[Passage to read]
───

Advising Clients after a Trigger Event

Guiding your client to philanthropy after the loss of a spouse can provide focus, meaning and the fulfillment of charitable dreams.

Within nine months after losing her husband to cancer, Cyndie McLachlan, then 52 and living in Chicago, had taken some of the wealth he had left her and used it to seed her own foundation. The idea came from her attorney, Richard Thies, who turned to her during one of the meetings they had to sort through her husband's estate and said, "You ought to think about starting a foundation."

At the time, McLachlan thought he was kidding: she had not been raised to take much of a leadership role in anything, and didn't know anything about giving money away. Her three kids convinced her otherwise though, and in 1994 she founded The Girl's Best Friend Foundation to benefit programs that empower girls and young women.

Thies, an estate planner at Wildman Harrold, says he regularly suggests philanthropy to clients who have been recently widowed. If the family has not yet engaged in charitable planning, a death provides a reason for the surviving spouse to reevaluate who will inherit the estate, and what tax burden those heirs will face. More importantly, clients who are amenable to philanthropy find that it provides a positive focus right when one is badly needed.

"It took on its own life and took my life with it," says McLachlan of her foundation. "It didn't dismiss the chapter of my marriage, but it began another chapter that would never have happened without that marriage."

Approaching Clients with Sensitivity
Professionals suggest waiting about a year after the death of a spouse before approaching the client about philanthropy, or as long as it takes before he or she can make sound decisions about the future. Not everyone will embrace the idea.

While estate planners can, and some would say should, broach philanthropy as early as their first meeting with a new client, a young and healthy individual may have other priorities. "When you're planning for a husband and wife, there's a lot of uncertainty about what the surviving spouse will need to live on," says Alan Rothschild, an estate planning attorney in Columbus, Georgia, and member of the Real Property, Probate and Trust Section Council of the American Bar Association.

There are ways that a couple can provide for a surviving spouse: by naming a charity as a contingent beneficiary, for example, so that a spouse could give a retirement fund to it if he or she had enough income to survive, or by establishing a charitable remainder trust, the income of which could go to a surviving spouse.

───

[Collected data]
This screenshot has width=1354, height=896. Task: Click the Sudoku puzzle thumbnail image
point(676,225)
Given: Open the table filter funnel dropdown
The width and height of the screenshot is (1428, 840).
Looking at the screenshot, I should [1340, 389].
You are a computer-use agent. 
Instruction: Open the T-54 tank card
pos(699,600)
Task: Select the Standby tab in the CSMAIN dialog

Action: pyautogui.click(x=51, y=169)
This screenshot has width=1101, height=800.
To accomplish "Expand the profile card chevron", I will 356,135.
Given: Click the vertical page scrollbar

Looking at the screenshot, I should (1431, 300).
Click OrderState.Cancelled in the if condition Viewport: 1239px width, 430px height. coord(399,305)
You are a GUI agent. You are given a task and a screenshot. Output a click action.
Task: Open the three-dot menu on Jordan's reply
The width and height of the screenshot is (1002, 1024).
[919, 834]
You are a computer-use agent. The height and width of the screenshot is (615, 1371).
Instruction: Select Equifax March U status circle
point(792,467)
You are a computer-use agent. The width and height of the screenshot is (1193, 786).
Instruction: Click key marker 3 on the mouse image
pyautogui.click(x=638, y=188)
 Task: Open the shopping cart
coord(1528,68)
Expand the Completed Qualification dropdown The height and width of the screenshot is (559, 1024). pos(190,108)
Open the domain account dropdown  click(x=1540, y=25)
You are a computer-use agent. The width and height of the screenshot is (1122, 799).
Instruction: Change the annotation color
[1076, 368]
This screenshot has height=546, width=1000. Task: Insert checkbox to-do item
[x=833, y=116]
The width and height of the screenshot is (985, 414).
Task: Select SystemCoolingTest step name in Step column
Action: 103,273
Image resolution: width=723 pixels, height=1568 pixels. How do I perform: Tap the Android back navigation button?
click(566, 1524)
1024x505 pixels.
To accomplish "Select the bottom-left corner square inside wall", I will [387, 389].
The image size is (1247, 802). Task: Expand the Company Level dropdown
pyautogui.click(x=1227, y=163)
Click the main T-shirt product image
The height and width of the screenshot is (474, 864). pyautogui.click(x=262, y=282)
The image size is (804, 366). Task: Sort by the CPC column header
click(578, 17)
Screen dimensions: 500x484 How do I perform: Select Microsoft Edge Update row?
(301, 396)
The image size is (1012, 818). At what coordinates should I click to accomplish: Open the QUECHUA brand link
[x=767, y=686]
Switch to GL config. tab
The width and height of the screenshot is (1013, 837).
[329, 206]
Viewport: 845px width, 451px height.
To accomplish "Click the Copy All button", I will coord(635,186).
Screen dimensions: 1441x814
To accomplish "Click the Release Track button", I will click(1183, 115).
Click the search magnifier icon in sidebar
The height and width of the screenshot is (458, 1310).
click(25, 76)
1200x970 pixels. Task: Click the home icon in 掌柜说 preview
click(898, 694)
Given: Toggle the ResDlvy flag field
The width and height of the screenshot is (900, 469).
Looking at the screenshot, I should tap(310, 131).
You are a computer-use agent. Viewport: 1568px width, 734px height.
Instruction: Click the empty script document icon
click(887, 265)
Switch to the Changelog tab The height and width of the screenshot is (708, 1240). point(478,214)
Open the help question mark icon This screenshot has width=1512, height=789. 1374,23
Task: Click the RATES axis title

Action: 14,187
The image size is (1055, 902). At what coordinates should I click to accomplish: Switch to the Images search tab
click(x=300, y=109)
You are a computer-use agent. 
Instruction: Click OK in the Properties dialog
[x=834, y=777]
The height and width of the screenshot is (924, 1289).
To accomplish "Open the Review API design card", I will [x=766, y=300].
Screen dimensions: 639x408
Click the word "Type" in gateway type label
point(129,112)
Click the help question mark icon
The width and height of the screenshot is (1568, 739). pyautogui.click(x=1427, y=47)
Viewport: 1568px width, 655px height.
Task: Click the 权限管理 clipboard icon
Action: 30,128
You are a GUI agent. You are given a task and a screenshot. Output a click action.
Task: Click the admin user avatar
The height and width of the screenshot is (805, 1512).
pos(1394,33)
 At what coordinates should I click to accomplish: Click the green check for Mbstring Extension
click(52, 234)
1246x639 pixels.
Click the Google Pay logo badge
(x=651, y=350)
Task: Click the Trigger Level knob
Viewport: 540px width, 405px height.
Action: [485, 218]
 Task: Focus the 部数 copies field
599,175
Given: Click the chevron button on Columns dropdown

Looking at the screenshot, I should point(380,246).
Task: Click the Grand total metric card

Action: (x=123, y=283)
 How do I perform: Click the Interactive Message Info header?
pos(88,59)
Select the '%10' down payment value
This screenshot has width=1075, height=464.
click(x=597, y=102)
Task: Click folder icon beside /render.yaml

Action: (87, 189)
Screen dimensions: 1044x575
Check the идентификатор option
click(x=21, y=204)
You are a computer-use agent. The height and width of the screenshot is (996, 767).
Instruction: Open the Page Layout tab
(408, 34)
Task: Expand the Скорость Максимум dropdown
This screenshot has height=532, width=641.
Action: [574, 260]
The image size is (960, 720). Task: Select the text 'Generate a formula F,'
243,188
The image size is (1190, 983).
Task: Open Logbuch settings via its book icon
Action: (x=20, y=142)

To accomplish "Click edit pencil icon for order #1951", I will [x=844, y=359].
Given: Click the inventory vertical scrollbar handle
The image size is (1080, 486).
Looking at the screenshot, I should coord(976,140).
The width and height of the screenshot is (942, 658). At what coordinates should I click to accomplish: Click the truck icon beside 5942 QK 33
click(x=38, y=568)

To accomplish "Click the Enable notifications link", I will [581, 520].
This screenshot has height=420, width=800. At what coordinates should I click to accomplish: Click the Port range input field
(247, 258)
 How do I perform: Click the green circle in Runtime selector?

───

[Tasks to carry out]
1. Answer these questions from the article on advising clients after a trigger event:
(a) In what year did McLachlan found The Girl's Best Friend Foundation?
(b) At which firm is Thies an estate planner?
(c) How long do professionals suggest waiting after a spouse's death before approaching the client about philanthropy?
2. Do these statements agree with the article on advising clients after a trigger event? Answer yes or no, and quote the article's words that decide it.
(a) The idea of starting a foundation came to McLachlan from her attorney.
(b) McLachlan's children talked her out of starting a foundation.
(c) Alan Rothschild is an estate planning attorney in Chicago.

[Expected results]
1.
(a) 1994
(b) Wildman Harrold
(c) About a year, or as long as it takes before he or she can make sound decisions about the future

2.
(a) Yes: "The idea came from her attorney, Richard Thies"
(b) No: "Her three kids convinced her otherwise though"
(c) No: "an estate planning attorney in Columbus, Georgia"